Entering the Eighties, the Municipal League remained active but at a much lower pitch. By this decade, it was becoming a victim of its own, numerous successes.

The League had triumphed in fundamentally restructuring both city and county government and it had promoted creation of a successful Port and an innovative county-wide Metro with broad powers in water quality, waste management, and transit.

The League had secured adoption and major revision at a Comprehensive Plan for Seattle. It had promoted countless improvements in public procedures, practices, services, and facilities.

The League had helped to root out patronage hiring and graft at all levels of government, and through its candidate evaluations, had helped to promote the election of honest and able public servants. The League had made the idea of citizen participation respectable and it helped to secure the reforms to make it effective.

It is not surprising, therefore, that the League began as early as its 60th anniversary to question whether there was anything left for it to do. Given the myriad of single issue and special interest groups, it asked itself, is there a role for a centrist, progressive, consensus-based organization such as the Municipal League?

The question really answers itself. In such a context, there is more reason for such an organization than there has ever been before.
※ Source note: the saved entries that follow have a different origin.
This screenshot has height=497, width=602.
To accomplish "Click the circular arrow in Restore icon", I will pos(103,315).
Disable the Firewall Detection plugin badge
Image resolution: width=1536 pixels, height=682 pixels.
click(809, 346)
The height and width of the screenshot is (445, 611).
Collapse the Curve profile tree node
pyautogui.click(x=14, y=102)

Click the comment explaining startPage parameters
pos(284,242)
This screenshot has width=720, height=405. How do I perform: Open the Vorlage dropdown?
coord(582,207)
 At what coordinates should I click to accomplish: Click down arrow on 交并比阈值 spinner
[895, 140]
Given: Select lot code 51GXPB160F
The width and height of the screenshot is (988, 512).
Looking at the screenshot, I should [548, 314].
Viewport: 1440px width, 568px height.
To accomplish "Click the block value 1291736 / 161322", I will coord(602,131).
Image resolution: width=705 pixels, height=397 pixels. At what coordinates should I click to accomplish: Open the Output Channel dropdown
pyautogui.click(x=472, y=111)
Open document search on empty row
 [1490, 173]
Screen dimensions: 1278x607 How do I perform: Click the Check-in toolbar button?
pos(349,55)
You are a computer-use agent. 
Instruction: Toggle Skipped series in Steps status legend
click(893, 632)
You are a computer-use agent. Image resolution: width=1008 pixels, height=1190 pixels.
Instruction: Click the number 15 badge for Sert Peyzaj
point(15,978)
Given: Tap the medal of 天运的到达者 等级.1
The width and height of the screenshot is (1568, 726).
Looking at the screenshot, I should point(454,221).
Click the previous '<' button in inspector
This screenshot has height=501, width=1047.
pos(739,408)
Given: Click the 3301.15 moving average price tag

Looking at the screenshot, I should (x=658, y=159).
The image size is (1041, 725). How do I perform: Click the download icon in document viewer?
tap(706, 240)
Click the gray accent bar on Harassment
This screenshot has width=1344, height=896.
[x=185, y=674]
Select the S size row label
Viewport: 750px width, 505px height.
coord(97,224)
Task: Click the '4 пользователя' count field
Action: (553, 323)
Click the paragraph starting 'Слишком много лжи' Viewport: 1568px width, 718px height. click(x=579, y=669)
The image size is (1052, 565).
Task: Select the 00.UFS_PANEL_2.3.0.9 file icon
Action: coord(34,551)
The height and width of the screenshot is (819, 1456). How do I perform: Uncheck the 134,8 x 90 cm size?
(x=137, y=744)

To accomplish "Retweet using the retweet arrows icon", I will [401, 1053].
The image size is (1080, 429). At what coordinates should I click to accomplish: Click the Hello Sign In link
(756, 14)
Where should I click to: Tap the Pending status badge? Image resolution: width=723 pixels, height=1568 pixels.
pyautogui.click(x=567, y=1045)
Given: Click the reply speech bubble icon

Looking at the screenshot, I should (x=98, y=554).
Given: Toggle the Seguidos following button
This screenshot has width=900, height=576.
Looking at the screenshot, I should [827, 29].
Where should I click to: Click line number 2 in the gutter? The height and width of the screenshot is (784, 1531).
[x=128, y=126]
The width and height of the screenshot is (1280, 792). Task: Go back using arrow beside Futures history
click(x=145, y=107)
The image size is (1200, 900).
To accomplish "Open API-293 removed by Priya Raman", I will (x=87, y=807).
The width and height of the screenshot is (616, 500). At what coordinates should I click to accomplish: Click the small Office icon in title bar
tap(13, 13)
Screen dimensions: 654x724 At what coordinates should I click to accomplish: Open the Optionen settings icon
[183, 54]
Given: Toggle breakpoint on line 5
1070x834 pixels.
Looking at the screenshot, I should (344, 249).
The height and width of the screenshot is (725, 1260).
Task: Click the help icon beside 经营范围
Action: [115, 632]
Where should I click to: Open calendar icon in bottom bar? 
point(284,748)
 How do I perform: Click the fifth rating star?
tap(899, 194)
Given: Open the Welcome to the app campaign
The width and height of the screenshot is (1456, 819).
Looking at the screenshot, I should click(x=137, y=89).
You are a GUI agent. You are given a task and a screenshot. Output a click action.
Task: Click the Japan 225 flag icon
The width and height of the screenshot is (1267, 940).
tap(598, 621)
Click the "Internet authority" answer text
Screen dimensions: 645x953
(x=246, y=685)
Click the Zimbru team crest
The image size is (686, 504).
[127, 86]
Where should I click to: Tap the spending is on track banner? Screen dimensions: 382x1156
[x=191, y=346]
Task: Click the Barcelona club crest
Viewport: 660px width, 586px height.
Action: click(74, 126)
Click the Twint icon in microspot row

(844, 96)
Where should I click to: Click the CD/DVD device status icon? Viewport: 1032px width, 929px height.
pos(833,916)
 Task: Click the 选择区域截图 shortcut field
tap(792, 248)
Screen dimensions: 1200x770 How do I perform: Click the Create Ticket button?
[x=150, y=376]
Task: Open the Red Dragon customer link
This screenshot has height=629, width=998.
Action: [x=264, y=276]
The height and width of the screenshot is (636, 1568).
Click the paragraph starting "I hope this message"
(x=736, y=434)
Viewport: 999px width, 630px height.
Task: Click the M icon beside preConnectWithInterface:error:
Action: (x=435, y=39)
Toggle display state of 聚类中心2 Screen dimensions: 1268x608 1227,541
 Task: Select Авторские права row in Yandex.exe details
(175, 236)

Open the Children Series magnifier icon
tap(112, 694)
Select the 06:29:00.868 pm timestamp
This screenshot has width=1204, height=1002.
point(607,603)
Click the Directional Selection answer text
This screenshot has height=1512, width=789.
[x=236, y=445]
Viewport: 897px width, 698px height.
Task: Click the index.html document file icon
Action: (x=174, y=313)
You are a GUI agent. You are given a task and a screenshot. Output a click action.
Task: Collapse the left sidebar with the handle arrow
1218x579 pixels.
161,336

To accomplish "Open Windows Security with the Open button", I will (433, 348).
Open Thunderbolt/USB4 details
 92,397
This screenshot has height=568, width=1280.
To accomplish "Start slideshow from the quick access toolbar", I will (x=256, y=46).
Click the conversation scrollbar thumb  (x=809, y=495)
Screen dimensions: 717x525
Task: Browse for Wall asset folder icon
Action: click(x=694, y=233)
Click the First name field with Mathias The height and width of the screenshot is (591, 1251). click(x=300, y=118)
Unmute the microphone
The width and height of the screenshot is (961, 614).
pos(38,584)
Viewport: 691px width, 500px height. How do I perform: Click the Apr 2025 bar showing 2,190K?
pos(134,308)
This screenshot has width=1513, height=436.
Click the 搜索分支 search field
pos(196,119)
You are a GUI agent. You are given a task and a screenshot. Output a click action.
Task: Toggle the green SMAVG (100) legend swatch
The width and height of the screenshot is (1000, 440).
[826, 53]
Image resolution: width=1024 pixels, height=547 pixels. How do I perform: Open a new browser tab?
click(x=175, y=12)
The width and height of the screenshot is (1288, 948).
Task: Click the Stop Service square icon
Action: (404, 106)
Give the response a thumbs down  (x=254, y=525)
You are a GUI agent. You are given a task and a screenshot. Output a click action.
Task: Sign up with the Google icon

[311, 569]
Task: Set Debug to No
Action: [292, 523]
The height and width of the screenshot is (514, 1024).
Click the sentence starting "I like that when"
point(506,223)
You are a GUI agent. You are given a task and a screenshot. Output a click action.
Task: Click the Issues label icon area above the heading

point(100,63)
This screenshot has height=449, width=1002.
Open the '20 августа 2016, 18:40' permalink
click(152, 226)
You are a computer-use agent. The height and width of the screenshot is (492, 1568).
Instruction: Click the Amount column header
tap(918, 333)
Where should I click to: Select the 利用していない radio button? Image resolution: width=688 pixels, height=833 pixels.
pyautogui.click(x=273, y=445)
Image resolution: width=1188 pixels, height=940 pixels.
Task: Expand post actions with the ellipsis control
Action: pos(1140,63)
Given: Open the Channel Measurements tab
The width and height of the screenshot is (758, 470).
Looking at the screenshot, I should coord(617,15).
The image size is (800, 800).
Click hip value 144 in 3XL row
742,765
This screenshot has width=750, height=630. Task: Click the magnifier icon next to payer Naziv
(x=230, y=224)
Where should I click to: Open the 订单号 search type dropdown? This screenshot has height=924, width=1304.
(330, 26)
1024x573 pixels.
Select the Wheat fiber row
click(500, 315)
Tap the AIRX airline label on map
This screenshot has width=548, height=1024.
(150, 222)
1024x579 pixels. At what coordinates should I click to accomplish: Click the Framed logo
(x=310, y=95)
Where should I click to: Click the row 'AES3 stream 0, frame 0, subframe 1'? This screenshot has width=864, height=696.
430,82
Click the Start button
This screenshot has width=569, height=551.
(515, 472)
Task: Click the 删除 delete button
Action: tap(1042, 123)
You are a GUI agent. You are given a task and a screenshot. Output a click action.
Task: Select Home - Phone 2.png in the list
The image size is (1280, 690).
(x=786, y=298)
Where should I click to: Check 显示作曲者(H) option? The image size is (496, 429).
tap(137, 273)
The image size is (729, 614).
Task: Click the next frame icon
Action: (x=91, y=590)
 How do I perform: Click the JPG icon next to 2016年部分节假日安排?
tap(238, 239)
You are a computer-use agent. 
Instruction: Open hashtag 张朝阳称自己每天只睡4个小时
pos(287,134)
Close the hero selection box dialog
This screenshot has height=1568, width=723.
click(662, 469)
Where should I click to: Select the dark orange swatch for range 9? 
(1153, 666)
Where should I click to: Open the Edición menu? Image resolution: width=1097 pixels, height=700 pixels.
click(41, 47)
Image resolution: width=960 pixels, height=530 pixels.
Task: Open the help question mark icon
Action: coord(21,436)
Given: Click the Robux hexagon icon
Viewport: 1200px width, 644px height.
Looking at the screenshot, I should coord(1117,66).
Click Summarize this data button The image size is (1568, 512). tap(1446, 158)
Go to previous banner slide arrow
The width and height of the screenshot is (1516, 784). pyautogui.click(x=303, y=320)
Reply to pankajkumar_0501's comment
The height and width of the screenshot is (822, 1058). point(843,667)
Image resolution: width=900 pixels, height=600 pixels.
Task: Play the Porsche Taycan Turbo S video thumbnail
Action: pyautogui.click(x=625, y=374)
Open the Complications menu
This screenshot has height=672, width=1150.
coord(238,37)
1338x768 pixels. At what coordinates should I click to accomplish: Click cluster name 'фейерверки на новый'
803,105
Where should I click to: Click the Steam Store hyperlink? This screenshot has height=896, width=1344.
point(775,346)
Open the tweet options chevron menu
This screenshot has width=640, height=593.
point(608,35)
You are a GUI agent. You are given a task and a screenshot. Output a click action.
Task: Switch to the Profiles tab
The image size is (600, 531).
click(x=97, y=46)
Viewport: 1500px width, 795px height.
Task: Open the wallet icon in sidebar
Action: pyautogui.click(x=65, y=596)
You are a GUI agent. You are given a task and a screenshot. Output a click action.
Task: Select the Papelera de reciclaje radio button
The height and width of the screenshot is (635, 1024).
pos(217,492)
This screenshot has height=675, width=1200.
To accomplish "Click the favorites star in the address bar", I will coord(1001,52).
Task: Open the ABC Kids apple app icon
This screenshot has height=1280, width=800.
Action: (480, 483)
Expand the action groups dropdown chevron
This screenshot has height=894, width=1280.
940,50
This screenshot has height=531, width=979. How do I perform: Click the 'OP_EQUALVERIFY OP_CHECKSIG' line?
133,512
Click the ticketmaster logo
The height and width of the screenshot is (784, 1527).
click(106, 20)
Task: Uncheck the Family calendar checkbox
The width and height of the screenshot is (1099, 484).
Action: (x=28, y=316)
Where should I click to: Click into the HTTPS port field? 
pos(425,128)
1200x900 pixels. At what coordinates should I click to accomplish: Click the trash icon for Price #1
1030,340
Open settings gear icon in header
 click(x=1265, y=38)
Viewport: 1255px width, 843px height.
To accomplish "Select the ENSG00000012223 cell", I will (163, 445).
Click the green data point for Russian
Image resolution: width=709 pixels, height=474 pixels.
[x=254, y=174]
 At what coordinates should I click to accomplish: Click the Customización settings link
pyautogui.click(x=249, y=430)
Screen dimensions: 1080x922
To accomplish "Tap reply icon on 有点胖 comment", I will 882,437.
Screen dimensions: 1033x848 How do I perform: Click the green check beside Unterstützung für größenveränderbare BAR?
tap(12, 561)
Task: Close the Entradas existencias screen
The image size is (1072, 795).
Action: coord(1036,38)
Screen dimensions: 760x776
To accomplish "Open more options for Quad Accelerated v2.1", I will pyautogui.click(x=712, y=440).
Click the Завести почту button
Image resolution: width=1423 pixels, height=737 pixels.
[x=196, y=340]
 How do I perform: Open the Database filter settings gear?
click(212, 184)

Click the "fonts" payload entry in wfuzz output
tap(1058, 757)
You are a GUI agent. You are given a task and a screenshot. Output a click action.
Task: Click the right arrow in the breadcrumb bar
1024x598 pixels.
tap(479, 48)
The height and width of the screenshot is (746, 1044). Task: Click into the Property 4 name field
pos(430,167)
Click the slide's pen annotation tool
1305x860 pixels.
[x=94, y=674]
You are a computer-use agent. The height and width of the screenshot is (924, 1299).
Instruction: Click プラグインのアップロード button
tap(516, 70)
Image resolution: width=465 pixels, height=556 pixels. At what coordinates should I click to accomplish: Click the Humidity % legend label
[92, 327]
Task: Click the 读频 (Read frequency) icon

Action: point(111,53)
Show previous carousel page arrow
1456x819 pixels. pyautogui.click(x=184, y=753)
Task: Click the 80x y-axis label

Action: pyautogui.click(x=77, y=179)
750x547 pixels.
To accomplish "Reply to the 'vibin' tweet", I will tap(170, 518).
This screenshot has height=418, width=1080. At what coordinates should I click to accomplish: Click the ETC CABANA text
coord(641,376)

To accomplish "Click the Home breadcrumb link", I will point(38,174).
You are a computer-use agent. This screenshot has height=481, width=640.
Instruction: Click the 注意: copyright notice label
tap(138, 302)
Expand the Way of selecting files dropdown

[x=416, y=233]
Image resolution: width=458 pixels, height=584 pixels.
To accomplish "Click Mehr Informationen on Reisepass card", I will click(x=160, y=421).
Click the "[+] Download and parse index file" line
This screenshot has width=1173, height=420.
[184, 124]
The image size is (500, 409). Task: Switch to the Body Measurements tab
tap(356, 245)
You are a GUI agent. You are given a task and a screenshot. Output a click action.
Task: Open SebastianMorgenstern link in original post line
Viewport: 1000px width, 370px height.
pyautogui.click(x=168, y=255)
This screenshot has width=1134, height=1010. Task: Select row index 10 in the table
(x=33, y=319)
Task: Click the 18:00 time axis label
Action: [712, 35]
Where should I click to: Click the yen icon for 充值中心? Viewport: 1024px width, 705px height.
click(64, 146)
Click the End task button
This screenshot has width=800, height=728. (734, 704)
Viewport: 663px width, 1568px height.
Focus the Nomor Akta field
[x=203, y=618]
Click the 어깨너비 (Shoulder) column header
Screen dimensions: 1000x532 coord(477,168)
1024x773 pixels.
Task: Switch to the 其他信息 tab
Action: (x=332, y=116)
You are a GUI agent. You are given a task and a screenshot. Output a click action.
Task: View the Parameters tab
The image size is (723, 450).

The alternative is a community politics defined and dominated by its extremes. It is to give voice to the center that the Municipal League was created, has always worked, and remains an indispensable institution.

The challenges of growth, social need, incipient corruption, government waste, and the abuses of power are not artifacts of the past. The problems of mass transit, or urban sprawl, or environmental degradation, of poverty have not been solved; indeed, they have no permanent solutions.

Seattle and King County have experienced a remarkable 75 years since the Municipal League was established. The nature of the next 75 years will depend in large part on the region's ability to achieve and maintain agreement on a common set of values and goals for self-government, economic development, and social improvement. Such agreement can only come from the center. and that is why, if the Municipal League did not already exist, we would have to create it.